Mead parte del supuesto de que las culturas están en camino a la desaparición. De la misma manera que las especies biológicas se extinguen, cada año una lengua se pierde en el tiempo pues las personas que la conocían mueren sin tener la oportunidad de pasar su conocimiento a alguien más. Quizá esta preocupación haya tenido que ver con los rastros evolucionistas que cargaba la autora, en todo caso, también se desprende del texto que asume que las costumbres tienden a homogeneizarse. En este marco, afirma que la antropología tiene la dantesca misión de registrar a los individuos y sus modos de vivir y relacionarse, para lo que debería poder usar las herramientas que la tecnología ha puesto a su disposición. En ese sentido, el antropólogo debe derribar los obstáculos de la tradición y competitividad propias del gremio con el fin de poder incluir estos instrumentos en sus proyectos.
El texto tiene como objetivo explicar el por qué la academia antropológica ha desestimado el uso de cualquier otro medio de representación que no haya sido el de la descripción escrita, también busca desestimar estos argumentos y finalmente orientar los esfuerzos hacia una etnografía visual.
La explicación que la autora nos ofrece para entender el por qué hay tanta reticencia en el uso de la fotografía, el film y la grabación sonora se puede dividir en tres partes. La primera tiene su base en la propia naturaleza del cambio cultural y en el período en el que se forjaron los fundamentos de la ciencia antropológica. En un inicio, los investigadores solo podían depender de la palabra de sus informantes, de qué les contaban más que de cómo se lo contaban y mucho menos de cómo se veía/sonaba/olía (empíricamente) lo que les contaban. Una gran cantidad de las costumbres de las sociedades que eran objeto de estudio solo llegaban a través de la memoria de sus testigos, de ahí que la etnografía dependiera ciegamente de la palabra.
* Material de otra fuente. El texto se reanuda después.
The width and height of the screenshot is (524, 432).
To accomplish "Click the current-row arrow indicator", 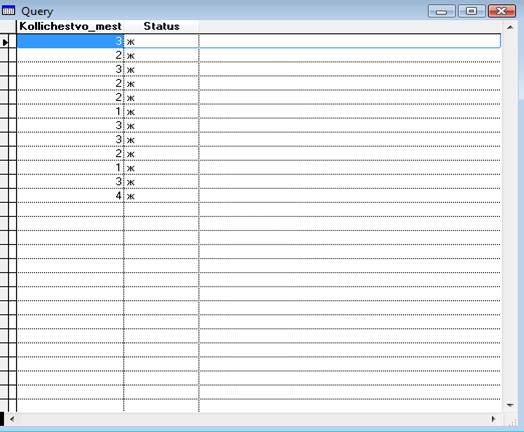I will (x=5, y=42).
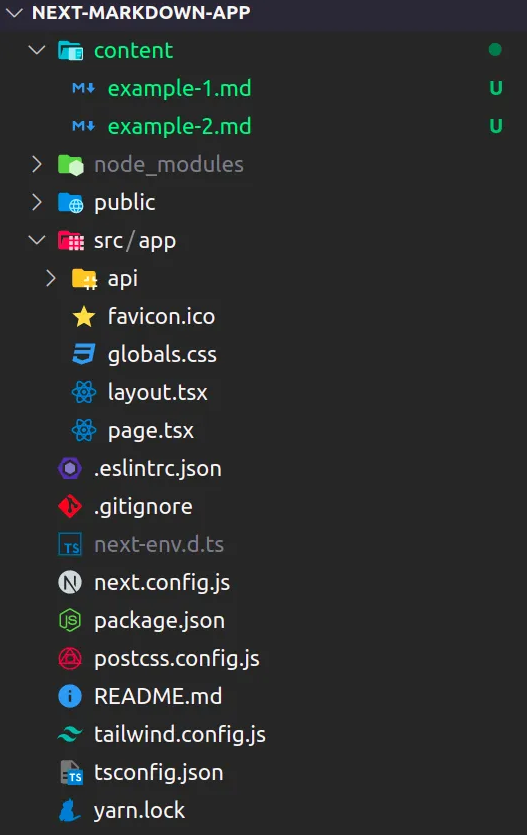Click the Next.js icon beside next.config.js
Image resolution: width=527 pixels, height=835 pixels.
(x=70, y=582)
Por otro lado, Mead también llega a la conclusión que existe un prejuicio acerca del grado de exigencia y calidad estética que debe tener el material fotográfico o fílmico, lo cual ha llevado a creer que se requieran habilidades especializadas que el antropólogo común y corriente no tiene. Esto se debe principalmente a la concepción de que la fotografía ha reemplazado a la pintura en el ámbito de la representación pictórica y también a la excesiva importancia que se le da a la originalidad en el arte.
El tercer argumento que identifica es el costo en tiempo y dinero, aduciendo que se requieren equipos diseñados exclusivamente para la antropología y largos períodos para procesar, editar y producir una película o un corpus fotográfico.
Sin embargo Mead ve estas objeciones como simples excusas que se lanzan mientras culturas enteras continúan desapareciendo. Por un lado, el etnógrafo no tiene que ser un artista de la imagen, ya que tampoco lo es de la palabra, y por otro lado, la inversión que se dedica a las tecnologías miméticas solo deriva en el desarrollo de la ciencia en la cual están siendo aplicadas. Lo demás es pura negligencia.
Así, propone el paradigma del etnógrafo/cineasta-fotógrafo (con ello no descarta que se pueda dirigir a un camarógrafo o que el material recogido por cineastas se pueda utilizar en una investigación), un profesional que haya sido iniciado en la antropología o en la cinematografía/fotografía pero que al final haya tenido la intención de registrar en el sentido etnográfico. Este etnógrafo cultural tendrá las ventajas científicas de su época, lo cual le permitirá cargar consigo el equipo y la parafernalia propia de un registro visual; así también, su trabajo no deberá ser juzgado desde el arte, aun a pesar que algunos puedan cumplir con estas expectativas. También deberá buscar la cooperación de aquellos a los que quiere registrar pues, de acuerdo a Mead, sin su ayuda o aprobación estaríamos frente a una pérdida irreparable que las futuras generaciones de sus descendientes puedan tener que pagar.
Esta última apreciación resulta etnocentrista en tanto que, como antropóloga culturalista, Mead está obsesionada con la salvaguarda de lo que ella considera tradicional. Sin embargo no toma en consideración la evaluación que puedan tener los sujetos que se niegan a ser grabados o fotografiados. En todo caso, como parte de ese espíritu postmodernista, la autora considera que existen pautas y consideraciones que pueden tomarse para retraer el celo que puedan sentir ante el registro. Por ejemplo, se puede llegar a un acuerdo a través del cual lo que se haya grabado no sea transmitido por ningún medio masivo, también se puede incluir a nuestros informantes como realizadores/productores, libres de tomar decisiones sobre cómo se muestra y qué se muestra.
El punto importante para Mead es que, debido al proceso de homogenización de la cultura (que ella considera inexorable), es necesario que éste se lleve a cabo con la mirada más amplia posible, de manera que se pueda incorporar un sistema que incluya criterios fundamentales de todas las sociedades.